__Your goal__:
Pictures must not appear in the copy. Restate exactly the lines below from the one with "アクセス (58, 1348)" through the one with "[RealPage apartment marketing", inclusive.

Stored data entries
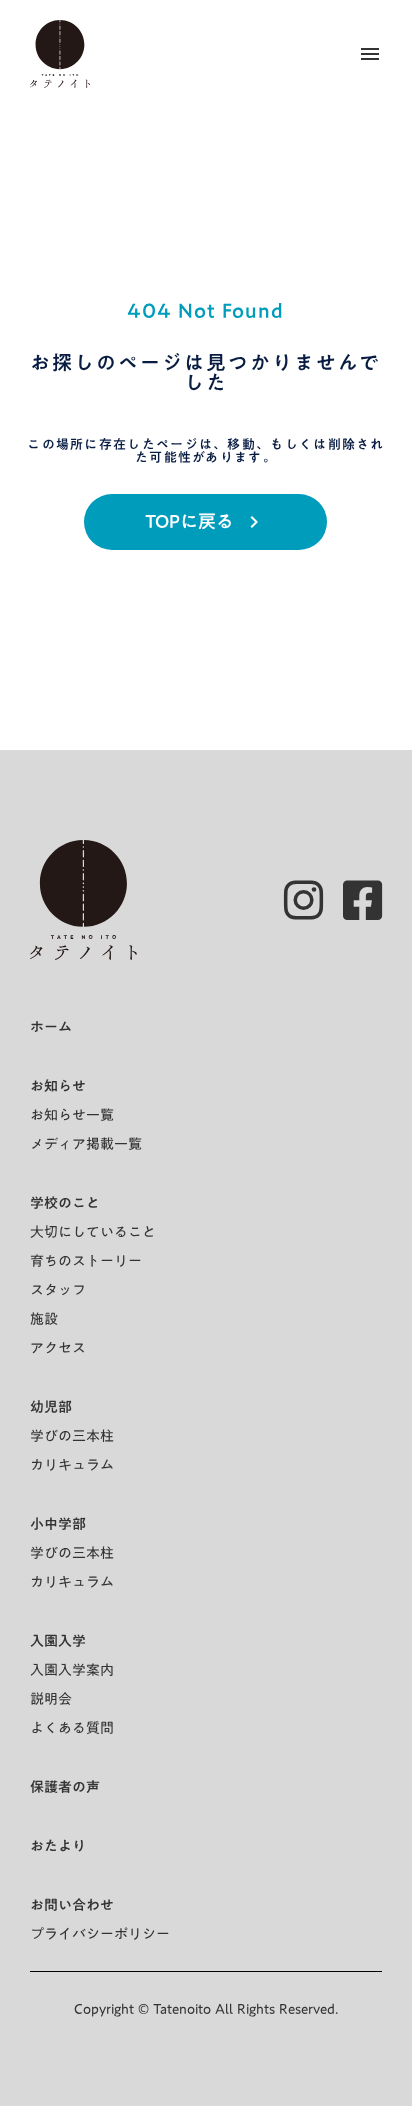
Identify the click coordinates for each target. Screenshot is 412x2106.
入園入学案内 (72, 1670)
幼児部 (51, 1407)
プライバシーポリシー (100, 1934)
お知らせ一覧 (72, 1115)
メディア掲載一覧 (86, 1144)
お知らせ (58, 1086)
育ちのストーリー (86, 1261)
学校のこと (65, 1203)
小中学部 (58, 1524)
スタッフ (58, 1290)
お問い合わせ (72, 1905)
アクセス (58, 1348)
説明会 (51, 1699)
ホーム (51, 1027)
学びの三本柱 (72, 1436)
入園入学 (58, 1641)
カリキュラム (72, 1465)
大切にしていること (93, 1232)
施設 (44, 1319)
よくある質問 (72, 1728)
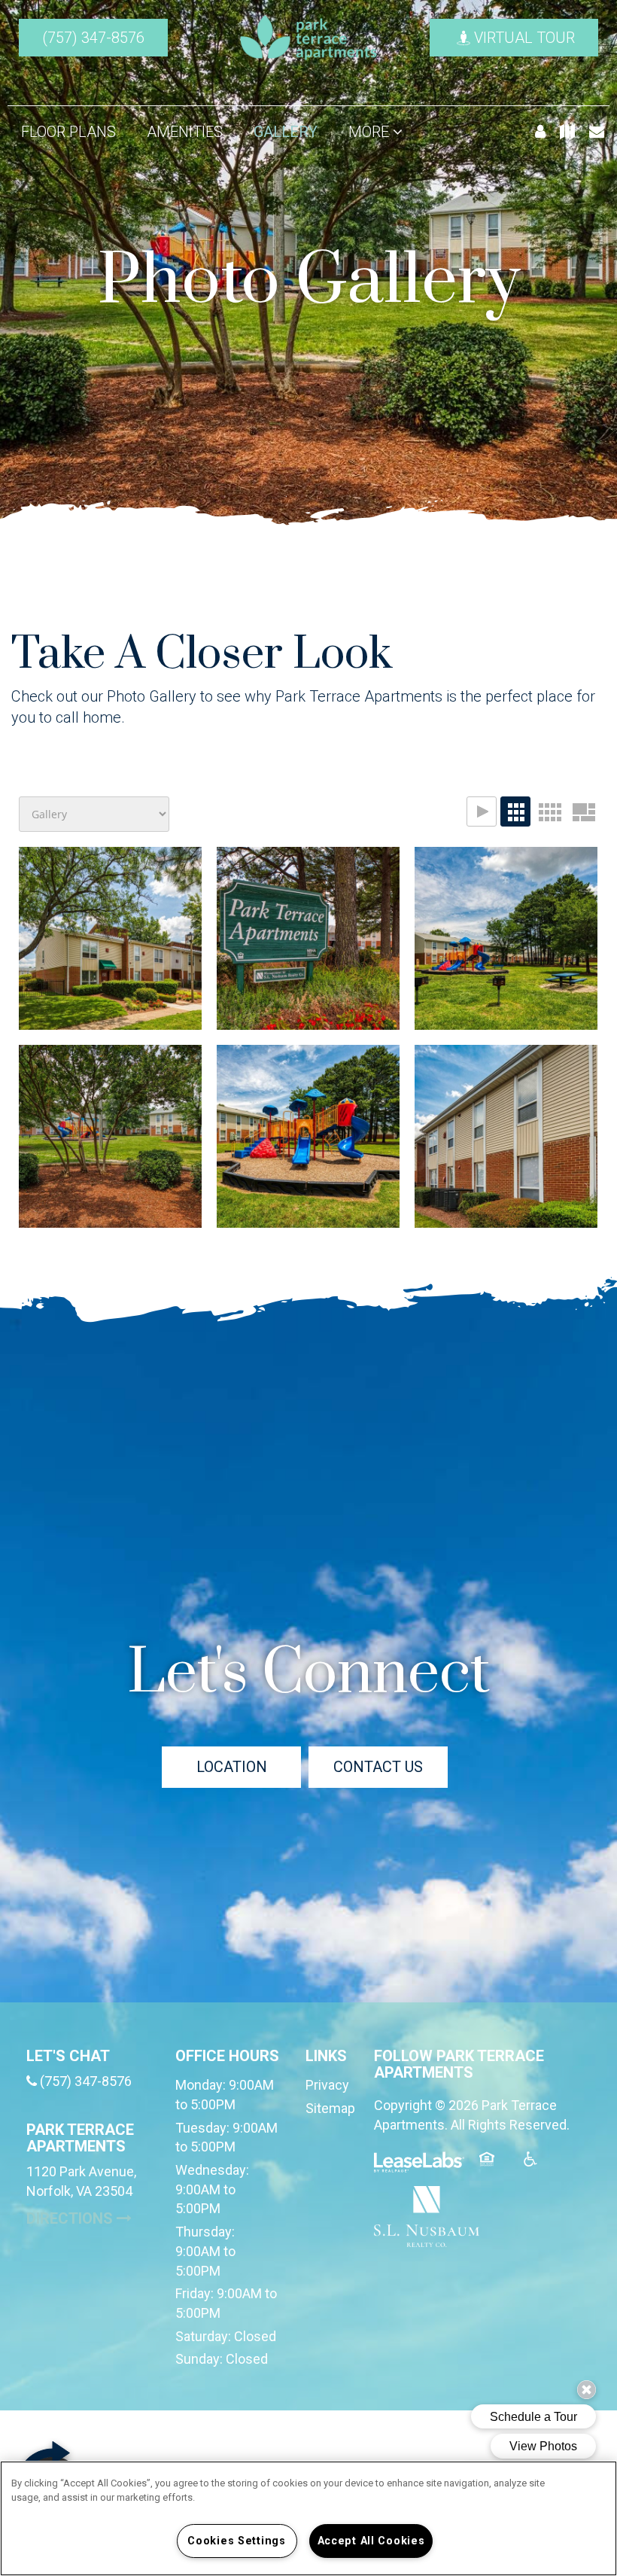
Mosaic (583, 811)
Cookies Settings (236, 2541)
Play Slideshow (482, 811)
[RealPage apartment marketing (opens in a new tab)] (419, 2168)
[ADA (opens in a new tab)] (539, 2168)
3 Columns (515, 811)
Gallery (286, 132)
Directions (89, 2218)
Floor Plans (68, 132)
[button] (93, 38)
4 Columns (549, 811)
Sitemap (330, 2108)
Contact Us (378, 1767)
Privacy (327, 2085)
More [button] (370, 132)
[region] (308, 2518)
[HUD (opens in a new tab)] (495, 2168)
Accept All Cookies (371, 2541)
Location (231, 1767)
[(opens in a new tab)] (426, 2215)
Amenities (185, 132)
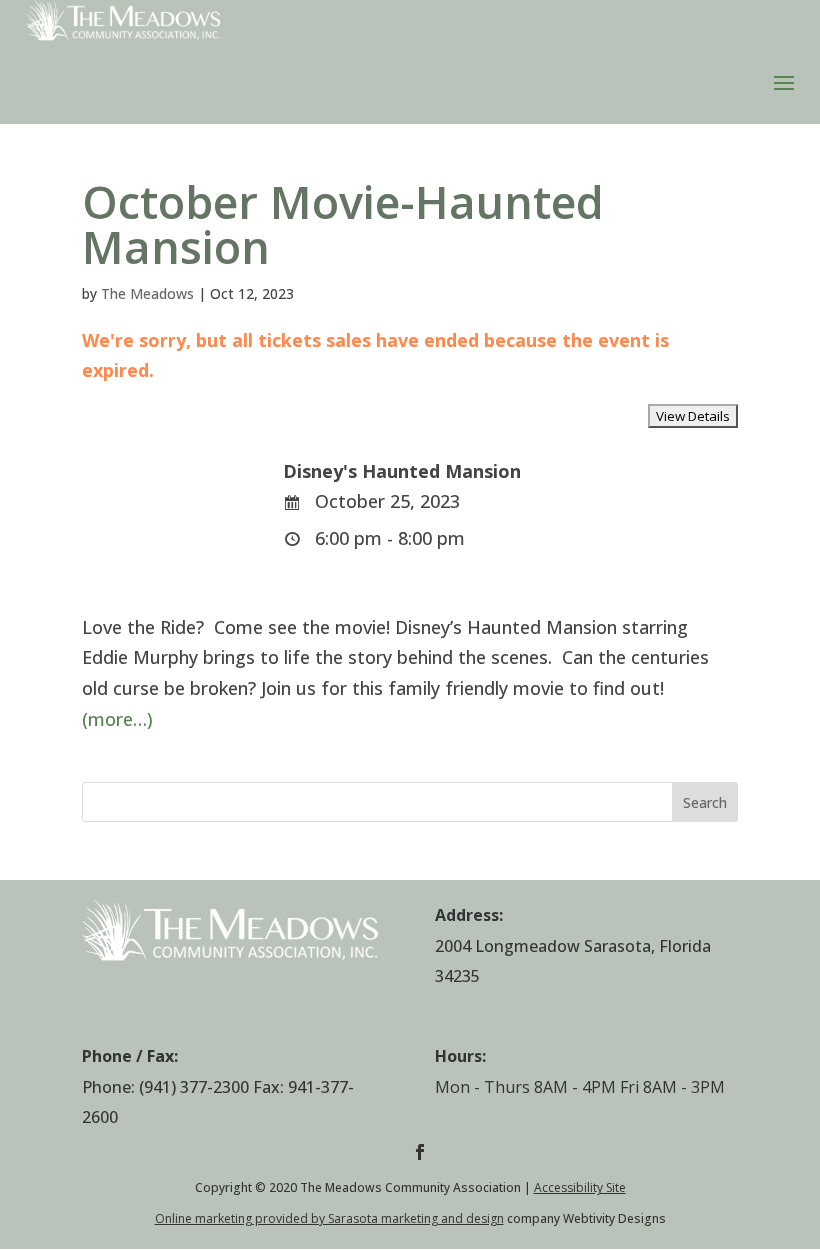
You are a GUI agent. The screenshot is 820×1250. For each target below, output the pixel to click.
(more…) (117, 719)
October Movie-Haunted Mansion (343, 224)
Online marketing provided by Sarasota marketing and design (329, 1218)
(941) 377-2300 (194, 1087)
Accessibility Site (580, 1187)
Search (705, 802)
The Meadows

__The answer__:
アクセス (58, 1348)
説明会 (51, 1699)
ホーム (51, 1027)
学びの三本柱 (72, 1436)
入園入学 (58, 1641)
カリキュラム (72, 1465)
大切にしていること (93, 1232)
施設 (44, 1319)
よくある質問 (72, 1728)
Mosaic (583, 811)
Cookies Settings (236, 2541)
Play Slideshow (482, 811)
[RealPage apartment marketing (opens in a new tab)] (419, 2168)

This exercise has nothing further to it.